Collected data entries:
·····

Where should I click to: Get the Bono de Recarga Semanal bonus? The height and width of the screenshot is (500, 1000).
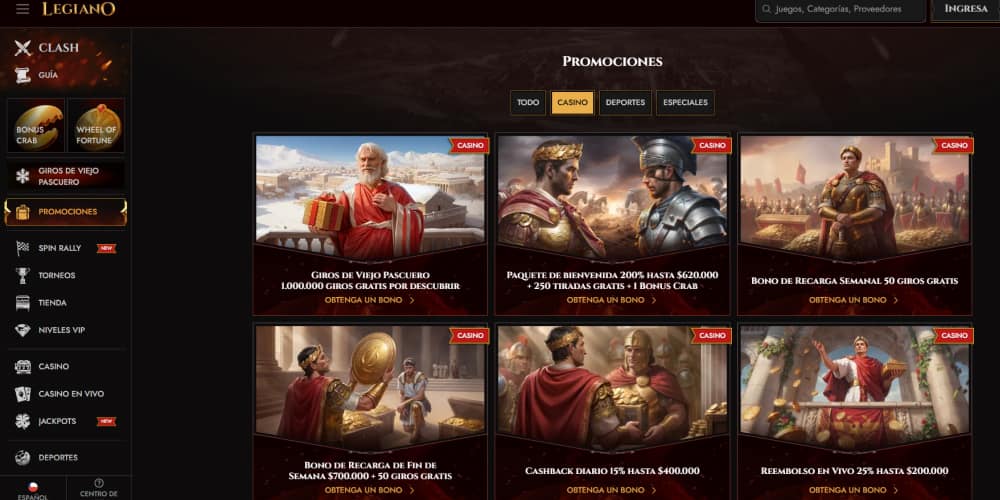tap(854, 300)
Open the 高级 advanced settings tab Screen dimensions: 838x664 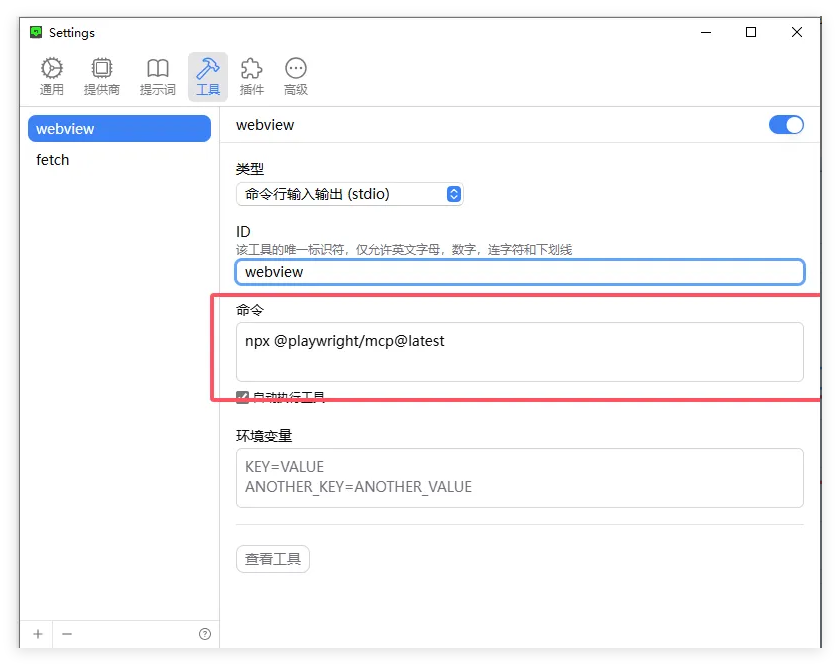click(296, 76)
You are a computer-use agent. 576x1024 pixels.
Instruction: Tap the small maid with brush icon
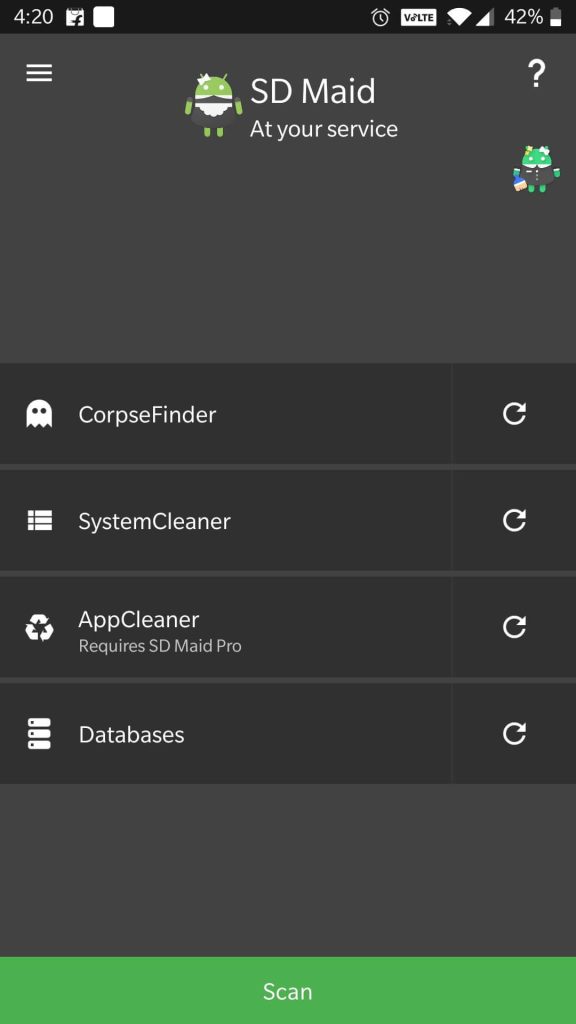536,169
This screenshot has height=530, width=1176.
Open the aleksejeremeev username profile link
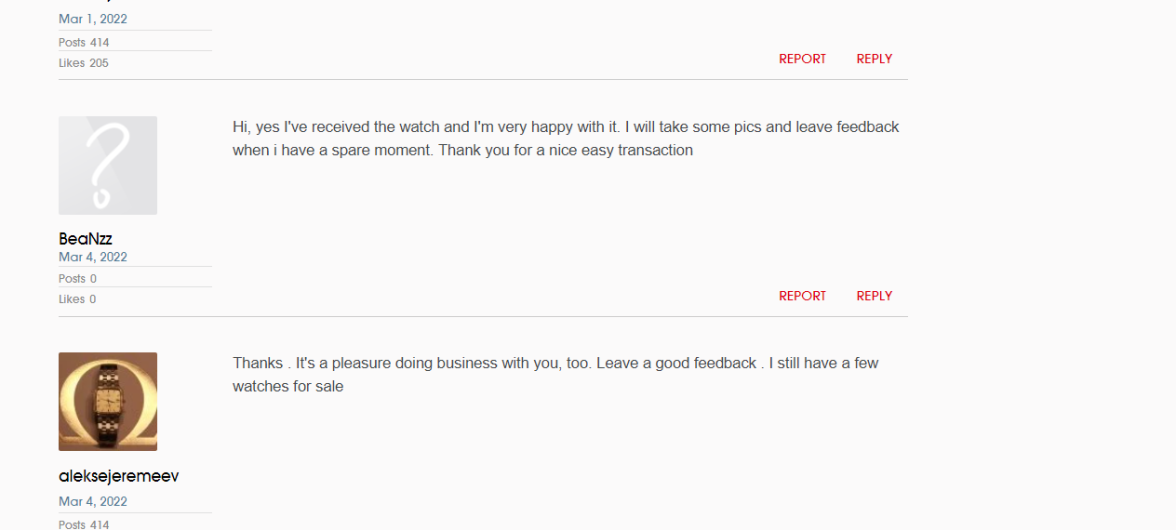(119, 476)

·····

Extract word for word every line from the line that contains "Instruction: Tap the" to the final line of the data, both included, and nothing else; skip the pictures.

Task response –
Instruction: Tap the small maid with brush icon
536,169
This screenshot has height=530, width=1176.
Open the aleksejeremeev username profile link
(119, 476)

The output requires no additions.